Wednesday, May 18, 2016

OVERNIGHT

The dollar seemed to be the story in overnight trading coupled with stronger GDP numbers for Japan than many expected. After hitting an 18 month low at yen 105.55 May 3, the dollar has been range bound  between 108-109 since last week, a support level some traders view as solid.

While economists in a WSJ survey expected GDP growth of 0.3%, the first quarter number surprised, coming in at 1.7%. That compared with a revise fourth-quarter one of negative 1.7% on an annualized basis. The stronger number most likely delayed for now any further monetary easing from the Bank of Japan and lent further doubt about a proposed sales-tax increase planned for next year. A weaker number investors believe would put pressure on officials to hold off that plan. Meanwhile, despite the comments of two Federal Reserve presidents about the June meeting being open to interest rate hikes, the dollar failed to rise suggesting traders have a different view.

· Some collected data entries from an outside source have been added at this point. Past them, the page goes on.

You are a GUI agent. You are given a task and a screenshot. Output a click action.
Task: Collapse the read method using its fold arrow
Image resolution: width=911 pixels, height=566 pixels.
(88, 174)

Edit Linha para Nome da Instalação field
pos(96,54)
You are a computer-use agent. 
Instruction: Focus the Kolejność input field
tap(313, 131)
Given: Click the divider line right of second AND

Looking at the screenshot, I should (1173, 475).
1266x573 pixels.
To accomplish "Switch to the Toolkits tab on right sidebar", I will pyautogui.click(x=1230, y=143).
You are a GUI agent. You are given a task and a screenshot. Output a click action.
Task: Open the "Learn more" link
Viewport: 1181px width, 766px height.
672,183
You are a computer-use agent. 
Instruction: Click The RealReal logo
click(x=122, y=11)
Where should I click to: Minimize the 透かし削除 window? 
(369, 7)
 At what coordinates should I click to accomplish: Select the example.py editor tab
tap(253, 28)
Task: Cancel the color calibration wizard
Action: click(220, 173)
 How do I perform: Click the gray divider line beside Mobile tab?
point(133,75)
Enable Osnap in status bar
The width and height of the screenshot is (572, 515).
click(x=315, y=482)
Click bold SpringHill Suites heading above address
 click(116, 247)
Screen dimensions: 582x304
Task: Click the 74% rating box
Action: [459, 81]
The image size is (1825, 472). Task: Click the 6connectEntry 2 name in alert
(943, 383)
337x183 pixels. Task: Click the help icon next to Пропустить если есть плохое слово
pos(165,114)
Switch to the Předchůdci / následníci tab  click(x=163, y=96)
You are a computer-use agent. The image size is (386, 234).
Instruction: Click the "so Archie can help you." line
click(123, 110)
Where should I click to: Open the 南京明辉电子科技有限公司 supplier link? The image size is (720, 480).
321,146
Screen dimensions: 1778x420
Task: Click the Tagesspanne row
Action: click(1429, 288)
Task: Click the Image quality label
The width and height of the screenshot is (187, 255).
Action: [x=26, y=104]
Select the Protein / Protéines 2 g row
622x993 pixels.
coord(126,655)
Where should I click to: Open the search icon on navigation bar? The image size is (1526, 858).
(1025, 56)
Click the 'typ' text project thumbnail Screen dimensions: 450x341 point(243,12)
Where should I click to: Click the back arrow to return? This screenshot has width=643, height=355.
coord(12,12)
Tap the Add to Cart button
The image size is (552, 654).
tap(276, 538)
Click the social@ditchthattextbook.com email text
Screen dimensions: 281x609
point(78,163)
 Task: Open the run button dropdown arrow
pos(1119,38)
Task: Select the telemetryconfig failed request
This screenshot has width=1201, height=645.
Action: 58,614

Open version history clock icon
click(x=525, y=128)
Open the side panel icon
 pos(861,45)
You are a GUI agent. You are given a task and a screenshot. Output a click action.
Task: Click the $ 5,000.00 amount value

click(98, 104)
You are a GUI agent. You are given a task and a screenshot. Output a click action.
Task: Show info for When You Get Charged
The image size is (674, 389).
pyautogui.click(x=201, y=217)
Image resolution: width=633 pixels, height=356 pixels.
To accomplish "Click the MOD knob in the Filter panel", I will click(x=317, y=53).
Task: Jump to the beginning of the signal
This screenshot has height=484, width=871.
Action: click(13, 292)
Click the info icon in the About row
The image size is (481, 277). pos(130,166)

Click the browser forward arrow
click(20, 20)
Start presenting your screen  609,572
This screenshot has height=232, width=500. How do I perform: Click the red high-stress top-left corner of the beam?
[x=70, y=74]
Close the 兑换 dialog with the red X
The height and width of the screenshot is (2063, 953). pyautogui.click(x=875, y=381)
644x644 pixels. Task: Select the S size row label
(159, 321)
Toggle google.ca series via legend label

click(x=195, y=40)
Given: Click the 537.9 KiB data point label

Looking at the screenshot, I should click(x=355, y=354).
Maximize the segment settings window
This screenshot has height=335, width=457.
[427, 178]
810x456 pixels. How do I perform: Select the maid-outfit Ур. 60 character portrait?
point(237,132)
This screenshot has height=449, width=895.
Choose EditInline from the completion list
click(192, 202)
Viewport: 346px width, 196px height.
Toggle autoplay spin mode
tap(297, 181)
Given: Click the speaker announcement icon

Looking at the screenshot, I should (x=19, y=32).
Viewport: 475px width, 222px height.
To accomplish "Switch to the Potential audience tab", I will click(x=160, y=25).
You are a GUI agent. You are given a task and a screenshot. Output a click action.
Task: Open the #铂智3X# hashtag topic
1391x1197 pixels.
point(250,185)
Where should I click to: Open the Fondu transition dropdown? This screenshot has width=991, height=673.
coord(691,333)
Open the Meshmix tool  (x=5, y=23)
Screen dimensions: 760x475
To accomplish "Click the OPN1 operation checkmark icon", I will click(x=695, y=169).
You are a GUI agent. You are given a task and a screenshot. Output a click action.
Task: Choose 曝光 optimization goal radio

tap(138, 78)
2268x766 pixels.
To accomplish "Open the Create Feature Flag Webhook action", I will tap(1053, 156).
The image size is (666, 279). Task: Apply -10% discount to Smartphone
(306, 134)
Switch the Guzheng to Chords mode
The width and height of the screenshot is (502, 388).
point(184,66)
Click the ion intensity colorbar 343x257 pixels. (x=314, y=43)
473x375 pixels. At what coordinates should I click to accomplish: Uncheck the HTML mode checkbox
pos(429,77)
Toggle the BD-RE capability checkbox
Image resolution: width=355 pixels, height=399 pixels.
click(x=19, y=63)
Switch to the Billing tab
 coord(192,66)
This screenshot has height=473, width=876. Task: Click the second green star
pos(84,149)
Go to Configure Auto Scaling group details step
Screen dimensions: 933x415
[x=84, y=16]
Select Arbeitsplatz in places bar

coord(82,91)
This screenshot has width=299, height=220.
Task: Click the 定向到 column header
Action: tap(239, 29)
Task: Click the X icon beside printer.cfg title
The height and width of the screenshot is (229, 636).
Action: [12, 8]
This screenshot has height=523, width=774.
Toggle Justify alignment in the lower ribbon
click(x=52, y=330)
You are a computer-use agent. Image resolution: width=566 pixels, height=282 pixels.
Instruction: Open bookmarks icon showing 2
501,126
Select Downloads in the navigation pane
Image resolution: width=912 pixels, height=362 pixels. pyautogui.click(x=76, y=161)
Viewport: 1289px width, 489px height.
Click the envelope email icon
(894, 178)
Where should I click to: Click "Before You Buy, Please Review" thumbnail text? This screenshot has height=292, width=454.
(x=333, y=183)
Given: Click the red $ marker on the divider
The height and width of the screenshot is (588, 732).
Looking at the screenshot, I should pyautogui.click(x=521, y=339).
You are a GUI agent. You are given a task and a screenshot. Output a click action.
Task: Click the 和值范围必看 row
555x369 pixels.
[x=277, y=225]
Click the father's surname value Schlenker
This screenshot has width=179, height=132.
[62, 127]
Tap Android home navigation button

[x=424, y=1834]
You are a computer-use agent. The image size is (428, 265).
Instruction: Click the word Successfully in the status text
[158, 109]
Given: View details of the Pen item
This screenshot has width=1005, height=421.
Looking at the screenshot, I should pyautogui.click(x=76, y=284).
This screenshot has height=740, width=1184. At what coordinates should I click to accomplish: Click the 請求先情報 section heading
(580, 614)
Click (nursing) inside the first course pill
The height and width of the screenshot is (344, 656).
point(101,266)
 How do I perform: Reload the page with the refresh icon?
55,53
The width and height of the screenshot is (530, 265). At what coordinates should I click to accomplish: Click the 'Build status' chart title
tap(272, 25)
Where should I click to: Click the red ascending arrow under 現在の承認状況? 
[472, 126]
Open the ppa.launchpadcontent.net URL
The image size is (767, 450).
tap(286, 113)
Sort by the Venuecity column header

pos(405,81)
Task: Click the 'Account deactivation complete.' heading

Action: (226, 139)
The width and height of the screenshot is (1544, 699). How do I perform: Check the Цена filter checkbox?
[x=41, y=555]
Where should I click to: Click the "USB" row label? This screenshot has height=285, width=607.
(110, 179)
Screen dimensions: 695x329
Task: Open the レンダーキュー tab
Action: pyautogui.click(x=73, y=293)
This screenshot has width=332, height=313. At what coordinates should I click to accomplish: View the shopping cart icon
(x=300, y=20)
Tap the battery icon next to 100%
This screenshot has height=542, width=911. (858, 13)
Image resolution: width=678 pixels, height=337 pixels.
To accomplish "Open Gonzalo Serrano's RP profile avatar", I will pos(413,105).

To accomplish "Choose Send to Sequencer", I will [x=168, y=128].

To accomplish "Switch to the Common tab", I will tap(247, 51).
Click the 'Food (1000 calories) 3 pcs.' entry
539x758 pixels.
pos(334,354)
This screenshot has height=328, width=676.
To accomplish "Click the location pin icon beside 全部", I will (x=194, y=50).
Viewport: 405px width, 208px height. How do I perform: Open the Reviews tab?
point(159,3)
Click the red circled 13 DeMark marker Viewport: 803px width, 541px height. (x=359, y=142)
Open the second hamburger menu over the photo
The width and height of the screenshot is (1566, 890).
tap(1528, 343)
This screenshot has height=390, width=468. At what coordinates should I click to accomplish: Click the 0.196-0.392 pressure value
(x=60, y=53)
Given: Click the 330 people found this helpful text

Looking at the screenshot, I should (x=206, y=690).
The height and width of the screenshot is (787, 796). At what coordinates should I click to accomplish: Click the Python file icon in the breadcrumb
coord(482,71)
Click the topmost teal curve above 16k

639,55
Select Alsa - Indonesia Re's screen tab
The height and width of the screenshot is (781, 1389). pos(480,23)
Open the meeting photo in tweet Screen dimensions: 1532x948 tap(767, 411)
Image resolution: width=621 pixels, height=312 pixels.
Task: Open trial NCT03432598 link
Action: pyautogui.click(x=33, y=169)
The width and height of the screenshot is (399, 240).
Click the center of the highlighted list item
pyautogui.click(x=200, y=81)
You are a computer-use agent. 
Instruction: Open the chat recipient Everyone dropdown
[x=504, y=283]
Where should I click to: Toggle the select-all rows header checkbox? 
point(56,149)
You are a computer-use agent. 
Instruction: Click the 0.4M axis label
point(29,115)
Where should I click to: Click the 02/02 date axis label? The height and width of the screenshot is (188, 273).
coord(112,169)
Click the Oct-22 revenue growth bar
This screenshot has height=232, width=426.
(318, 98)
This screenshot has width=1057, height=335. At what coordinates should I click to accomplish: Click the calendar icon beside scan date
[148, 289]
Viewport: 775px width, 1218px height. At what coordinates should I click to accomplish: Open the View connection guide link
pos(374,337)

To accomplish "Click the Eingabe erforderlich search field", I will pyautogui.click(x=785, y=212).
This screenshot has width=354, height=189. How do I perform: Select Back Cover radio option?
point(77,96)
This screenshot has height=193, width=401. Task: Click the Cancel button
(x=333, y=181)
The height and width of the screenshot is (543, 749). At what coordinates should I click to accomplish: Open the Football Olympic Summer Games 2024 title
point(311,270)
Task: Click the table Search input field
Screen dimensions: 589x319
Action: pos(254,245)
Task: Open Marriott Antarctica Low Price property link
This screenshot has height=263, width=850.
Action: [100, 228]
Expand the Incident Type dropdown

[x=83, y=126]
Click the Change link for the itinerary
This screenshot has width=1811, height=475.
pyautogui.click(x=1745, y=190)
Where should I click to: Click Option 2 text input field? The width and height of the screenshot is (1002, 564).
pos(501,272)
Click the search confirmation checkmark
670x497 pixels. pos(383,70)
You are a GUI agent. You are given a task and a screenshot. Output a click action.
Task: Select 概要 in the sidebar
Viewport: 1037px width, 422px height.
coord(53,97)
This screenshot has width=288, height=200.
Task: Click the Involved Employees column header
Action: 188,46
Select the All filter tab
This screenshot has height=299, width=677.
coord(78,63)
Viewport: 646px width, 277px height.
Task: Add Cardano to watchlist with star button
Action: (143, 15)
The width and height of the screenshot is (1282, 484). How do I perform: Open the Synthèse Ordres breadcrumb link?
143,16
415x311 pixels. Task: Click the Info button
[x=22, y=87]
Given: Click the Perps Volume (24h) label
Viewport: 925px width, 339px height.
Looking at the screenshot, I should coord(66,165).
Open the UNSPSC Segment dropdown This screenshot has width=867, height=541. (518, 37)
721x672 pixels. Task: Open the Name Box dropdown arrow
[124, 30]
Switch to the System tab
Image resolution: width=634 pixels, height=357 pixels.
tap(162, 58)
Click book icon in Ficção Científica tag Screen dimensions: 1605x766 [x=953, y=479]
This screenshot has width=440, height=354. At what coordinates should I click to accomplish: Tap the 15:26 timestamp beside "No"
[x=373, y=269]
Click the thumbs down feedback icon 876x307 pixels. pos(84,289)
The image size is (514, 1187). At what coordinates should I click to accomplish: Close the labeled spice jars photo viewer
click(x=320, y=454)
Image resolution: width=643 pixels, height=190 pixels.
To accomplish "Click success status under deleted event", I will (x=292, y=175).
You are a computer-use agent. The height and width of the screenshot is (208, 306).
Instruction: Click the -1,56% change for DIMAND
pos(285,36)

Japan's economy suffered slow wage growth that hurt private consumption last year while exports also suffered from sluggish emerging market demand and a strong yen. Prime Minister Abe in 2014 raised the sales tax to 8 percent from 5 percent which tipped the economy into recession. That led Abe to delay a second tax hike to 10 percent by 18 months. Japan like a lot of other countries faces social security and high debt problems. The Nikkei 225 at 16,644.69 was down slightly.

The WSJ reported: Across the region, stocks were hit by worries about the potential fallout of higher U.S. interest rates on riskier assets. Upbeat U.S. economic data and comments from U.S. Federal Reserve officials helped to heighten investor expectations that interest rates there will rise as early as June. Australia’s S&P ASX 200 fell 0.7% and South Korea’s Kospi was off 0.6%. Both the Thai bahtand South Korean won reached two-month lows against the U.S. dollar, while Indonesia’s rupiah was also weaker. Investor sentiment toward China is turning gloomy for a number of reasons. Several state and local media reports suggested Beijing is tightening its grip on financial markets, ranging from getting tougher on the amount of leverage investment products can take on, to clamping down on speculation surrounding backdoor listings and false buyout announcements among listed firms.

The Shenzhen Composite Index finished the day 2.7% lower, falling from the morning, after high-ranking Chinese official Zhang Dejiang failed to mention the launch of a trading link between the Hong Kong and Shenzhen stock markets, which traders hope will generate excitement about China equities. Hong Kong’s Hang Seng Index ended 1.5% lower and stocks in Shanghai fell 1.4%.